* ASSIGNMENT *
Write the records out once more, exactly as they appear below.
________________________________________
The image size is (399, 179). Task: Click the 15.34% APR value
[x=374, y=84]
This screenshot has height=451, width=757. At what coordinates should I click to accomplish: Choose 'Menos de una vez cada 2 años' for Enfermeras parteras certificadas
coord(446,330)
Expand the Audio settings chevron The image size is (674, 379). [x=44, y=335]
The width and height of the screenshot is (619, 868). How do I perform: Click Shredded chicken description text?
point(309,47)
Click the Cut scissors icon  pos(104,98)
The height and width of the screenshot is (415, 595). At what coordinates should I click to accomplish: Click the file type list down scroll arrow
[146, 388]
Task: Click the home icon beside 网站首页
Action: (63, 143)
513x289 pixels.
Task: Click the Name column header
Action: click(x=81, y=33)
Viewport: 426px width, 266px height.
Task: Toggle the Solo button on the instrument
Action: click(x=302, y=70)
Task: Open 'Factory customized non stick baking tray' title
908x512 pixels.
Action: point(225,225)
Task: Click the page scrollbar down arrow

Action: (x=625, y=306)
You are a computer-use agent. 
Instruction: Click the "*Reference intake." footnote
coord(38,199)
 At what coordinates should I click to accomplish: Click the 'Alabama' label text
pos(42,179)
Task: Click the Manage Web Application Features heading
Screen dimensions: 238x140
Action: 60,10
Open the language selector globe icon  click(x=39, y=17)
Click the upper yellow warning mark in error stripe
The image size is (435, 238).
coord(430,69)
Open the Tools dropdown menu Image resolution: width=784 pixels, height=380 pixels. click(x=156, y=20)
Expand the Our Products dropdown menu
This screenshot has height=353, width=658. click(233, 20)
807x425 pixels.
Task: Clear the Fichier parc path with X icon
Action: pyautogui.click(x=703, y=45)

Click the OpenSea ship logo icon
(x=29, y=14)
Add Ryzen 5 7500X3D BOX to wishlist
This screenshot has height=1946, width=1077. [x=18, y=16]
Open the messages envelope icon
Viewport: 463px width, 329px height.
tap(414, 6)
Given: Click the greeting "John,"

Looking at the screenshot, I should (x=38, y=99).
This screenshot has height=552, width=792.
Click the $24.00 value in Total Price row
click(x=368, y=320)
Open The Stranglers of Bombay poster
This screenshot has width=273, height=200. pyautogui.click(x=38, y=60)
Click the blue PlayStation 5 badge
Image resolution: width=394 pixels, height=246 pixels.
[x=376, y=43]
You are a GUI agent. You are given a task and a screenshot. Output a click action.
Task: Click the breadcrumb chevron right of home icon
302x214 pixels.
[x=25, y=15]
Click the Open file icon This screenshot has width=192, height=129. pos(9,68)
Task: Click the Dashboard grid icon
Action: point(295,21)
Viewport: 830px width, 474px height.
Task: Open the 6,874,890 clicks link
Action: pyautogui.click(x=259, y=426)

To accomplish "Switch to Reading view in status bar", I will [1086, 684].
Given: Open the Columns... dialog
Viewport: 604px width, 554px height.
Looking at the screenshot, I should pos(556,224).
________________________________________
* WRITTEN ANSWER *
The image size is (399, 179). Task: Click the 15.34% APR value
[x=374, y=84]
This screenshot has height=451, width=757. At what coordinates should I click to accomplish: Choose 'Menos de una vez cada 2 años' for Enfermeras parteras certificadas
coord(446,330)
Expand the Audio settings chevron The image size is (674, 379). [x=44, y=335]
The width and height of the screenshot is (619, 868). How do I perform: Click Shredded chicken description text?
point(309,47)
Click the Cut scissors icon  pos(104,98)
The height and width of the screenshot is (415, 595). At what coordinates should I click to accomplish: Click the file type list down scroll arrow
[146, 388]
Task: Click the home icon beside 网站首页
Action: (63, 143)
513x289 pixels.
Task: Click the Name column header
Action: click(x=81, y=33)
Viewport: 426px width, 266px height.
Task: Toggle the Solo button on the instrument
Action: click(x=302, y=70)
Task: Open 'Factory customized non stick baking tray' title
908x512 pixels.
Action: point(225,225)
Task: Click the page scrollbar down arrow

Action: (x=625, y=306)
You are a computer-use agent. 
Instruction: Click the "*Reference intake." footnote
coord(38,199)
 At what coordinates should I click to accomplish: Click the 'Alabama' label text
pos(42,179)
Task: Click the Manage Web Application Features heading
Screen dimensions: 238x140
Action: 60,10
Open the language selector globe icon  click(x=39, y=17)
Click the upper yellow warning mark in error stripe
The image size is (435, 238).
coord(430,69)
Open the Tools dropdown menu Image resolution: width=784 pixels, height=380 pixels. click(x=156, y=20)
Expand the Our Products dropdown menu
This screenshot has height=353, width=658. click(233, 20)
807x425 pixels.
Task: Clear the Fichier parc path with X icon
Action: pyautogui.click(x=703, y=45)

Click the OpenSea ship logo icon
(x=29, y=14)
Add Ryzen 5 7500X3D BOX to wishlist
This screenshot has height=1946, width=1077. [x=18, y=16]
Open the messages envelope icon
Viewport: 463px width, 329px height.
tap(414, 6)
Given: Click the greeting "John,"

Looking at the screenshot, I should (x=38, y=99).
This screenshot has height=552, width=792.
Click the $24.00 value in Total Price row
click(x=368, y=320)
Open The Stranglers of Bombay poster
This screenshot has width=273, height=200. pyautogui.click(x=38, y=60)
Click the blue PlayStation 5 badge
Image resolution: width=394 pixels, height=246 pixels.
[x=376, y=43]
You are a GUI agent. You are given a task and a screenshot. Output a click action.
Task: Click the breadcrumb chevron right of home icon
302x214 pixels.
[x=25, y=15]
Click the Open file icon This screenshot has width=192, height=129. pos(9,68)
Task: Click the Dashboard grid icon
Action: point(295,21)
Viewport: 830px width, 474px height.
Task: Open the 6,874,890 clicks link
Action: pyautogui.click(x=259, y=426)

To accomplish "Switch to Reading view in status bar", I will [1086, 684].
Given: Open the Columns... dialog
Viewport: 604px width, 554px height.
Looking at the screenshot, I should pos(556,224).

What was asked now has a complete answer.